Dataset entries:

━━━━━━

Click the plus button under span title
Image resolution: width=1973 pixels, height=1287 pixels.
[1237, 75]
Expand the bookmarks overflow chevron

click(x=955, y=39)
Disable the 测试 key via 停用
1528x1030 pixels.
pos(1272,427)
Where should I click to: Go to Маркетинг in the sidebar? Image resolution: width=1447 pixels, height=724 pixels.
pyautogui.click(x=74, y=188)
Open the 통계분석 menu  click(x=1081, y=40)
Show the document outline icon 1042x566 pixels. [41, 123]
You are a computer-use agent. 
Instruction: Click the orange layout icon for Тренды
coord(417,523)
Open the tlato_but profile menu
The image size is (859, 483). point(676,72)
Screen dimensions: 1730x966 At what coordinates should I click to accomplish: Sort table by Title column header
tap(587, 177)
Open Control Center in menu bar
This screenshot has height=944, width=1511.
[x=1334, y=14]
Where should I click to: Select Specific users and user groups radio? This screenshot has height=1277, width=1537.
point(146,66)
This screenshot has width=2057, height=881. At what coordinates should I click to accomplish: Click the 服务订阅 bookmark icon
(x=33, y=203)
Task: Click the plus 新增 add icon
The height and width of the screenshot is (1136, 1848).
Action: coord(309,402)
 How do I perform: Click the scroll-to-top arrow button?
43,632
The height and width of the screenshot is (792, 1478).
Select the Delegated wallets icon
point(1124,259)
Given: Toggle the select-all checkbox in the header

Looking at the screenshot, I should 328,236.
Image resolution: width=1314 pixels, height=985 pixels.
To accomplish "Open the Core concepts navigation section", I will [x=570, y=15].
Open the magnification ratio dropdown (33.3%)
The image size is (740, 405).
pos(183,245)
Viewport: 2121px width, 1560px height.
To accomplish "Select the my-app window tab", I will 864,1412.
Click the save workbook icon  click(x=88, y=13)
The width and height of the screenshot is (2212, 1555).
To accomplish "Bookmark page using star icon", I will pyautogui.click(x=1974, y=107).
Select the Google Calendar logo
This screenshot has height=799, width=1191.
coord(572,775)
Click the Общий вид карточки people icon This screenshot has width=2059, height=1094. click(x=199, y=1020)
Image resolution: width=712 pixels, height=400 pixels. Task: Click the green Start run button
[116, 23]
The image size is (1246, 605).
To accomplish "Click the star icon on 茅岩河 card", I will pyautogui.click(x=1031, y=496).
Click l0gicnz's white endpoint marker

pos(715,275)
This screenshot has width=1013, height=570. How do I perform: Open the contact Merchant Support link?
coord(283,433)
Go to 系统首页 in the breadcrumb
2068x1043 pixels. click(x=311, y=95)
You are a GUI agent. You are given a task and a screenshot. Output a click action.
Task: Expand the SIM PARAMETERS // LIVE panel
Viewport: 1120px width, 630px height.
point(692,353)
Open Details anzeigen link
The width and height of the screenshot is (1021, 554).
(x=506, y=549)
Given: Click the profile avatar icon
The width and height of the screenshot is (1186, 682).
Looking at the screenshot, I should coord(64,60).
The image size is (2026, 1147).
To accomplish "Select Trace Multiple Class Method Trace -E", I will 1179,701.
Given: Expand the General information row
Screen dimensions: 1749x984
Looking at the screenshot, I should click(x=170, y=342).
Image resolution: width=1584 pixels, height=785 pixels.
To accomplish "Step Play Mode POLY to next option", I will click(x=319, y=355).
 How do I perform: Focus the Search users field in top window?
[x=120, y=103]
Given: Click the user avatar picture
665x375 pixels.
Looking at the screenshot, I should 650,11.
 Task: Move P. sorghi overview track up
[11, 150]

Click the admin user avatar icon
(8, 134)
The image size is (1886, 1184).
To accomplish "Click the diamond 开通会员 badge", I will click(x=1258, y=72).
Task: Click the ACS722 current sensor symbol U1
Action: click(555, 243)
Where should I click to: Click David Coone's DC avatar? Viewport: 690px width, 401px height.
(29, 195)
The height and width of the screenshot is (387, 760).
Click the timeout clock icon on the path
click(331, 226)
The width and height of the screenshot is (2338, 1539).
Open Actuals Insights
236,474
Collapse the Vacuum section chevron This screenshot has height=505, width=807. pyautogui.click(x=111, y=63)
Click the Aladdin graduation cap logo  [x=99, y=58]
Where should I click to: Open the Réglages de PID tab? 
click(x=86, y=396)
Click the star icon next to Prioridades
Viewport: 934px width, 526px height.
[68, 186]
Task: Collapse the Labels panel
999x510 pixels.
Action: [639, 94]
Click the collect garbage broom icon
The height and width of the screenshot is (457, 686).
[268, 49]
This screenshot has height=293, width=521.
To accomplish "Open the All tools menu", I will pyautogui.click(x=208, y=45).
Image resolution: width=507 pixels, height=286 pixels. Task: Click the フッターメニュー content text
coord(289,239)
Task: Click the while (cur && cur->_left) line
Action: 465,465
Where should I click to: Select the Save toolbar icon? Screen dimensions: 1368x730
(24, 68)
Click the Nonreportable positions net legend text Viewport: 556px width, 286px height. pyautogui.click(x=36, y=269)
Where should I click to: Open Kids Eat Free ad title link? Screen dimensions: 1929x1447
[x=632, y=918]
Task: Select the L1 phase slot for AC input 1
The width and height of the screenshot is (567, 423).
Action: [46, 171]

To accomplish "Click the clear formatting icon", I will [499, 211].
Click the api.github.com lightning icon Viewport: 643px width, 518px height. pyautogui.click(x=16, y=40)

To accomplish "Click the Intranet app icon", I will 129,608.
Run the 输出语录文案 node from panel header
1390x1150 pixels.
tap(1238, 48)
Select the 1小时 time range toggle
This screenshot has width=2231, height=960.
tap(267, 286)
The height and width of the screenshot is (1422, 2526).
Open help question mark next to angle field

━━━━━━

- **ABOUT THIS TASK**: Restate word for word only the lines above from the line containing "How do I perform: Focus" to the line containing "Click the api.github.com", both of them included.

- **SOLUTION**:
 How do I perform: Focus the Search users field in top window?
[x=120, y=103]
Given: Click the user avatar picture
665x375 pixels.
Looking at the screenshot, I should 650,11.
 Task: Move P. sorghi overview track up
[11, 150]

Click the admin user avatar icon
(8, 134)
The image size is (1886, 1184).
To accomplish "Click the diamond 开通会员 badge", I will click(x=1258, y=72).
Task: Click the ACS722 current sensor symbol U1
Action: click(555, 243)
Where should I click to: Click David Coone's DC avatar? Viewport: 690px width, 401px height.
(29, 195)
The height and width of the screenshot is (387, 760).
Click the timeout clock icon on the path
click(331, 226)
The width and height of the screenshot is (2338, 1539).
Open Actuals Insights
236,474
Collapse the Vacuum section chevron This screenshot has height=505, width=807. pyautogui.click(x=111, y=63)
Click the Aladdin graduation cap logo  [x=99, y=58]
Where should I click to: Open the Réglages de PID tab? 
click(x=86, y=396)
Click the star icon next to Prioridades
Viewport: 934px width, 526px height.
[68, 186]
Task: Collapse the Labels panel
999x510 pixels.
Action: [639, 94]
Click the collect garbage broom icon
The height and width of the screenshot is (457, 686).
[268, 49]
This screenshot has height=293, width=521.
To accomplish "Open the All tools menu", I will pyautogui.click(x=208, y=45).
Image resolution: width=507 pixels, height=286 pixels. Task: Click the フッターメニュー content text
coord(289,239)
Task: Click the while (cur && cur->_left) line
Action: 465,465
Where should I click to: Select the Save toolbar icon? Screen dimensions: 1368x730
(24, 68)
Click the Nonreportable positions net legend text Viewport: 556px width, 286px height. pyautogui.click(x=36, y=269)
Where should I click to: Open Kids Eat Free ad title link? Screen dimensions: 1929x1447
[x=632, y=918]
Task: Select the L1 phase slot for AC input 1
The width and height of the screenshot is (567, 423).
Action: [46, 171]

To accomplish "Click the clear formatting icon", I will [499, 211].
Click the api.github.com lightning icon Viewport: 643px width, 518px height. pyautogui.click(x=16, y=40)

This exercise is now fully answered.